[Start EXTRACTED TEXT]

The term “Zombie Process” in Windows is not an official one, as far as I know. Regardless, I’ll define zombie process to be a process that has exited (for whatever reason), but at least one reference remains to the kernel process object (EPROCESS), so that the process object cannot be destroyed.
How can we recognize zombie processes? Is this even important? Let’s find out.
All kernel objects are reference counted. The reference count includes the handle count (the number of open handles to the object), and a “pointer count”, the number of kernel clients to the object that have incremented its reference count explicitly so the object is not destroyed prematurely if all handles to it are closed.
Process objects are managed within the kernel by the EPROCESS (undocumented) structure, that contains or points to everything about the process – its handle table, image name, access token, job (if any), threads, address space, etc. When a process is done executing, some aspects of the process get destroyed immediately. For example, all handles in its handle table are closed; its address space is destroyed. General properties of the process remain, however, some of which only have true meaning once a process dies, such as its exit code.

[End EXTRACTED TEXT]
[Start DATASET EXTRACT]

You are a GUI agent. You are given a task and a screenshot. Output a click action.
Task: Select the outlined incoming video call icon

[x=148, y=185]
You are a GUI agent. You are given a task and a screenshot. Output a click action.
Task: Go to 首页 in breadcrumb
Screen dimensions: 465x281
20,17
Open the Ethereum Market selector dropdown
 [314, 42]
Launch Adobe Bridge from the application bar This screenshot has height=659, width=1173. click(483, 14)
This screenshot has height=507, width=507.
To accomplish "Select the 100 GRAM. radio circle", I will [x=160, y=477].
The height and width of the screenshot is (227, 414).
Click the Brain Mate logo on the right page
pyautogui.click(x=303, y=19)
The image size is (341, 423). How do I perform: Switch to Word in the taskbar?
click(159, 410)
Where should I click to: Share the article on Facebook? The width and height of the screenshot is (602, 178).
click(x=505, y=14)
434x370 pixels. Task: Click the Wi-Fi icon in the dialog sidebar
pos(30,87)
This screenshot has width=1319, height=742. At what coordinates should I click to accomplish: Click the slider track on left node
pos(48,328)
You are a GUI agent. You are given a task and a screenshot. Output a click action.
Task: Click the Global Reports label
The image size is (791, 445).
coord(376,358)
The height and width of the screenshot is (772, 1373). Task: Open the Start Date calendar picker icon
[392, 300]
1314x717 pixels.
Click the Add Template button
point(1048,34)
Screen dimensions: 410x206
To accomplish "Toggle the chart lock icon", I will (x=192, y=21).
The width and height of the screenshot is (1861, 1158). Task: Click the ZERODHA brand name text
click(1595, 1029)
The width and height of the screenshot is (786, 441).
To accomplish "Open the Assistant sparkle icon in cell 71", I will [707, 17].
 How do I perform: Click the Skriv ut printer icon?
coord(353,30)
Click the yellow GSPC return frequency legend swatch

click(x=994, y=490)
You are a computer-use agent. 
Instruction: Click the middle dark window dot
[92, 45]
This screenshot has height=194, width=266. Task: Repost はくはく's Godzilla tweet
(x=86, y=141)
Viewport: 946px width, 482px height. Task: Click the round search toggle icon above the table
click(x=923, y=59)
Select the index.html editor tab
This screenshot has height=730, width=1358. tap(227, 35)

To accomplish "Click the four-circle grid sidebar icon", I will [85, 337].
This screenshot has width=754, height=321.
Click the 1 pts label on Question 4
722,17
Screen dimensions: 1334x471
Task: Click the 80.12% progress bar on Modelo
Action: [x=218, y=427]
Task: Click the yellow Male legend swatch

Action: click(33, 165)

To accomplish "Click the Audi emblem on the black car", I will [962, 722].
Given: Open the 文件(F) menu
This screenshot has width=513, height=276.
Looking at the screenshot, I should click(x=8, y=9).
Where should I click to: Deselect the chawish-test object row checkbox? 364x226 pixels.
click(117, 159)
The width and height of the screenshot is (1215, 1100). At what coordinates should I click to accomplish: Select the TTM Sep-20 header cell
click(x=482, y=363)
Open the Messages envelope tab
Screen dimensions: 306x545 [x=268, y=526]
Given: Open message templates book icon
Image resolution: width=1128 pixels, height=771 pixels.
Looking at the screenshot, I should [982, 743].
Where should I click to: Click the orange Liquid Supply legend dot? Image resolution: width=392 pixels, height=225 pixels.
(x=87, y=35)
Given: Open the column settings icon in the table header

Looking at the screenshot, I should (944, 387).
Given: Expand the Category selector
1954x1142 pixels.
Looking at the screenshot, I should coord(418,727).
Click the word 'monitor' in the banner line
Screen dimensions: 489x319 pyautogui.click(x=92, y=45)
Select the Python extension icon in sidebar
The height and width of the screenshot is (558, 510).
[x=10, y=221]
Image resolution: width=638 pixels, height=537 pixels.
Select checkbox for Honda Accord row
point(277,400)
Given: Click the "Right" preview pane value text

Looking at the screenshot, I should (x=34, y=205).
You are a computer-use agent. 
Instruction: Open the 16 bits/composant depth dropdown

[End DATASET EXTRACT]

▶ TASK LIST
• 1. In the zombie process text, what two things does a kernel object's reference count include?
• 2. Print everything in the zombie process text from "Process objects are" down to "its exit code.".
Rely on the zombie process text alone.

▶ TASK RESULTS
• 1. The handle count and a "pointer count."

• 2.
Process objects are managed within the kernel by the EPROCESS (undocumented) structure, that contains or points to everything about the process – its handle table, image name, access token, job (if any), threads, address space, etc. When a process is done executing, some aspects of the process get destroyed immediately. For example, all handles in its handle table are closed; its address space is destroyed. General properties of the process remain, however, some of which only have true meaning once a process dies, such as its exit code.